Dataset records:
>>>

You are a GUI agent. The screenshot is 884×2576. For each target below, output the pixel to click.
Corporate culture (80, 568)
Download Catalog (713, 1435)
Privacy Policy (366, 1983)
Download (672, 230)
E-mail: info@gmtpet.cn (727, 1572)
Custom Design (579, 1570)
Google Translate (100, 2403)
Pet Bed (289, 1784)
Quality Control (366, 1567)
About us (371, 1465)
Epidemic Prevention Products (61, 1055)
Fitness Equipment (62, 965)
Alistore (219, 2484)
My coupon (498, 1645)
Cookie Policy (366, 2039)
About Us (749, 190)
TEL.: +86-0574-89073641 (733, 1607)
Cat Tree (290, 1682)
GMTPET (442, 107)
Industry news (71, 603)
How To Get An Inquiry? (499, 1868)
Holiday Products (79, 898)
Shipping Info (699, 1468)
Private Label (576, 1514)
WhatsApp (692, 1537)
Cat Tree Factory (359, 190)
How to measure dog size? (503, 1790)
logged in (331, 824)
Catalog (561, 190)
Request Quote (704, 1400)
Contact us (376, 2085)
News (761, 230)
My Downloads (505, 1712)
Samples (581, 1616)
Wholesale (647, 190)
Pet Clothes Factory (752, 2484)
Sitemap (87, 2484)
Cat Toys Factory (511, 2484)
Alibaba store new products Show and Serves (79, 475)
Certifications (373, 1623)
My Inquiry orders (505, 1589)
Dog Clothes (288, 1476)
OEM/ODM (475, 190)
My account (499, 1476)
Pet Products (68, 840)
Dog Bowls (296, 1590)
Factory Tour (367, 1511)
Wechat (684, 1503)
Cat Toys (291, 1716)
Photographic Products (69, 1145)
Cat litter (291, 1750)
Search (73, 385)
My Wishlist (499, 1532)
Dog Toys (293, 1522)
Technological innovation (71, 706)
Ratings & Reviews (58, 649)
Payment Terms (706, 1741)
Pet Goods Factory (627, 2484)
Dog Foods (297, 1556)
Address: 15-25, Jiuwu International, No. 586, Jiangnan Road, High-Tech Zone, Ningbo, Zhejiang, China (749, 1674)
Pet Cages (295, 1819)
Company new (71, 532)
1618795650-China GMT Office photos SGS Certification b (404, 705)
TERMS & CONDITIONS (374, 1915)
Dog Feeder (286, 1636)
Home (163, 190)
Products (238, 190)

<<<

Task details:
Copy every line of the records above without any changes.

Task response:
You are a GUI agent. The screenshot is 884×2576. For each target below, output the pixel to click.
Corporate culture (80, 568)
Download Catalog (713, 1435)
Privacy Policy (366, 1983)
Download (672, 230)
E-mail: info@gmtpet.cn (727, 1572)
Custom Design (579, 1570)
Google Translate (100, 2403)
Pet Bed (289, 1784)
Quality Control (366, 1567)
About us (371, 1465)
Epidemic Prevention Products (61, 1055)
Fitness Equipment (62, 965)
Alistore (219, 2484)
My coupon (498, 1645)
Cookie Policy (366, 2039)
About Us (749, 190)
TEL.: +86-0574-89073641 (733, 1607)
Cat Tree (290, 1682)
GMTPET (442, 107)
Industry news (71, 603)
How To Get An Inquiry? (499, 1868)
Holiday Products (79, 898)
Shipping Info (699, 1468)
Private Label (576, 1514)
WhatsApp (692, 1537)
Cat Tree Factory (359, 190)
How to measure dog size? (503, 1790)
logged in (331, 824)
Catalog (561, 190)
Request Quote (704, 1400)
Contact us (376, 2085)
News (761, 230)
My Downloads (505, 1712)
Samples (581, 1616)
Wholesale (647, 190)
Pet Clothes Factory (752, 2484)
Sitemap (87, 2484)
Cat Toys Factory (511, 2484)
Alibaba store new products Show and Serves (79, 475)
Certifications (373, 1623)
My Inquiry orders (505, 1589)
Dog Clothes (288, 1476)
OEM/ODM (475, 190)
My account (499, 1476)
Pet Products (68, 840)
Dog Bowls (296, 1590)
Factory Tour (367, 1511)
Wechat (684, 1503)
Cat Toys (291, 1716)
Photographic Products (69, 1145)
Cat litter (291, 1750)
Search (73, 385)
My Wishlist (499, 1532)
Dog Toys (293, 1522)
Technological innovation (71, 706)
Ratings & Reviews (58, 649)
Payment Terms (706, 1741)
Pet Goods Factory (627, 2484)
Dog Foods (297, 1556)
Address: 15-25, Jiuwu International, No. 586, Jiangnan Road, High-Tech Zone, Ningbo, Zhejiang, China (749, 1674)
Pet Cages (295, 1819)
Company new (71, 532)
1618795650-China GMT Office photos SGS Certification b (404, 705)
TERMS & CONDITIONS (374, 1915)
Dog Feeder (286, 1636)
Home (163, 190)
Products (238, 190)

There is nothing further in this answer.